The median patient follow-up interval was 69 months (range 61 to 108 months). During the follow-up period, six patients underwent cerebral angiography for evaluation of possible restenosis because of recurrent symptoms of cerebral ischemia. Five patients (14.7%) had either restenosis (n = 4) or reocclusion (n = 1) (Figure 1). Of the four patients with restenosis, three had in-stent restenosis and one had stenosis of the distal margin of the MCA stent. Causes of restenosis included the presence of thrombus. Treatment of the four patients with restenosis varied. One underwent angioplasty of the stenotic lesion, and three were placed on optimal medical treatment. Of the three patients treated medically, only one experienced mild recurrent ischemic symptoms during the follow-up period. Another patient, whose stent distal margin was located at the MCA bifurcation, had reocclusion of the MCA stent after eight months but did not have any recurrence of clinical symptoms during the 68-month follow-up period (Figure 2). The remaining 29 patients (85.3%) did not experience any further ischemic events or restenosis during the follow-up period. The one-year and five-year patency rates of MCA stents in the patients with good clinical outcomes were 94.1% and 84.7%, respectively (Figure 3).

Figure 1. — A 64-year-old woman with recurrent ischemic symptoms during optimal medical treatment. (a) Initial left cerebral angiography shows severe stenosis of the left middle cerebral artery. (b) Volume-rendering imaging after balloon-expandable stent insertion shows good patency of the previous stenotic lesion. (c) Cerebral angiography after 62 months, ordered because of a focal embolic symptom, shows focal restenosis of stent distal margin.

Figure 2. — A 50-year-old man with acute right middle cerebral artery (MCA) occlusion. (a) Initial right cerebral angiography shows complete occlusion of the right MCA. (b) Cerebral angiography after mechanical thrombectomy shows underlying severe stenosis of the right MCA (arrows). (c) Cerebral angiography after balloon-expandable stent insertion shows good patency of the stenotic lesion.
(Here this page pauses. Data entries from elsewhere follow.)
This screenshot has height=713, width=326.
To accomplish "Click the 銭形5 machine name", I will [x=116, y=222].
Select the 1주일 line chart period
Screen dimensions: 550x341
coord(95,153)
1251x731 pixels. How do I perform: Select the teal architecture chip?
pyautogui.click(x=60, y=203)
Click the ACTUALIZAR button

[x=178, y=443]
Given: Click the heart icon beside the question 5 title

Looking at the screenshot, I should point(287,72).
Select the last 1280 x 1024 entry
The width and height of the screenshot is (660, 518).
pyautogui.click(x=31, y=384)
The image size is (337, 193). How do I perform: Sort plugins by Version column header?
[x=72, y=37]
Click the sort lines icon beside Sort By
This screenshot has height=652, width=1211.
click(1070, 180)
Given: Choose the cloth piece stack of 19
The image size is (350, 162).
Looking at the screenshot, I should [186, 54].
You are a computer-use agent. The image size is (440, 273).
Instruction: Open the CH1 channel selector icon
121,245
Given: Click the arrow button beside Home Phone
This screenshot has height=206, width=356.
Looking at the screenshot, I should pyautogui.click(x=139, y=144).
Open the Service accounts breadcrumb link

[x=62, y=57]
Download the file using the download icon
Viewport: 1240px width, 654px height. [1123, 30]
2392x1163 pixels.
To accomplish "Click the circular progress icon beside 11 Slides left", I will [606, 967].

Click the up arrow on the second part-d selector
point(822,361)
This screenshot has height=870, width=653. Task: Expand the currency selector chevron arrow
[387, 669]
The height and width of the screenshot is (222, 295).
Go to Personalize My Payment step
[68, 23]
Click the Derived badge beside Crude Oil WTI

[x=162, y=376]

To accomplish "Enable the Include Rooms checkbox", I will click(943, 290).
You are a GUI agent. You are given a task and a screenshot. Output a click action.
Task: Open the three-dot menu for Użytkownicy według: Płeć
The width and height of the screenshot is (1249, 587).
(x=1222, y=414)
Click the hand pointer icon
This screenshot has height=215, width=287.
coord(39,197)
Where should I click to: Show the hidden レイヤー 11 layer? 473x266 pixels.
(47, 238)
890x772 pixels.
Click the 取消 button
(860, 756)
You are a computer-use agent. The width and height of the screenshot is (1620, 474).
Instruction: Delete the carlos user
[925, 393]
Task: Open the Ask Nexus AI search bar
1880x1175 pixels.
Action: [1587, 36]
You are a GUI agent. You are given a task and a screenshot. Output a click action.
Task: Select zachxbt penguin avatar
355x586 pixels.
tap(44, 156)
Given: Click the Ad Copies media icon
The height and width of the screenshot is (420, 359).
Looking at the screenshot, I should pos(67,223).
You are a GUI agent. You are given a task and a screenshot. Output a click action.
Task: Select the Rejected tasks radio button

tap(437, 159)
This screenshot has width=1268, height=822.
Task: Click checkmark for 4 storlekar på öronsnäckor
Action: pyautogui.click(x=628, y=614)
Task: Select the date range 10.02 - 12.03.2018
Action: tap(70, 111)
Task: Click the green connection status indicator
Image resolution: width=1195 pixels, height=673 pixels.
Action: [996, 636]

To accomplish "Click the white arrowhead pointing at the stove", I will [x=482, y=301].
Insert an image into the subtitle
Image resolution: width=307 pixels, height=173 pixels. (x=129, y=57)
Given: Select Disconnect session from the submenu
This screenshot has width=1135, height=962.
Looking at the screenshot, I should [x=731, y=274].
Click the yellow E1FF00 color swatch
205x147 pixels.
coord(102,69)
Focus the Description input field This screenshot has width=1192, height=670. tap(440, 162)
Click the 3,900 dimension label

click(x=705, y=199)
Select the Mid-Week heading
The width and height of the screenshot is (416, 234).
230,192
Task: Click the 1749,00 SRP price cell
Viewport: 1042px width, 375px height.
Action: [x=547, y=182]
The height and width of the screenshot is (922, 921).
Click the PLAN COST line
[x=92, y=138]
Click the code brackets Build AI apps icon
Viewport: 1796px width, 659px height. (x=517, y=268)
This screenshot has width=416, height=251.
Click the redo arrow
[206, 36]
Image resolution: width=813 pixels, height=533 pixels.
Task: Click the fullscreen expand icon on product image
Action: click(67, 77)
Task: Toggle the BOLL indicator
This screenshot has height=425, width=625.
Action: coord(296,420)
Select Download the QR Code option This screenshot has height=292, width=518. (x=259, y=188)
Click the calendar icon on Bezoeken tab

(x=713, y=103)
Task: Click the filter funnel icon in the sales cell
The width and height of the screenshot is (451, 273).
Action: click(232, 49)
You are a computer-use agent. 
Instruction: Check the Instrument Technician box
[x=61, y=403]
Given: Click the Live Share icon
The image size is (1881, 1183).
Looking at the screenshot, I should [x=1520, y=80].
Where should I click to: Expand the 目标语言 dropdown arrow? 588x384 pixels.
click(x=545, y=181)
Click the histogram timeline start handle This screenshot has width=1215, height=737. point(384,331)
Note the distal margin of the stent located in the MCA bifurcation (arrow). (d) Cerebral angiography after eight months, ordered because of a mild ischemic symptom, shows the complete occlusion of the right MCA.

Figure 3. — Kaplan-Meier estimate of event-free rates of middle cerebral artery stents.

Discussion

In the present study, angioplasty and stenting were successfully performed on 45 of the 47 lesions addressed, resulting in a 95.7% technical success rate. In addition, 29 of 34 patients (85.3%) in our study group had no further cerebral ischemic events attributed to MCA treatment during a follow-up period range of 61–108 months (median, 67.5 months). On the basis of our results, we believe that insertion of intracranial BES for symptomatic MCA stenosis, refractory to medical therapy or IAT, can be a feasible treatment alternative for reducing the risk of further TIA or stroke, if it can be performed safely.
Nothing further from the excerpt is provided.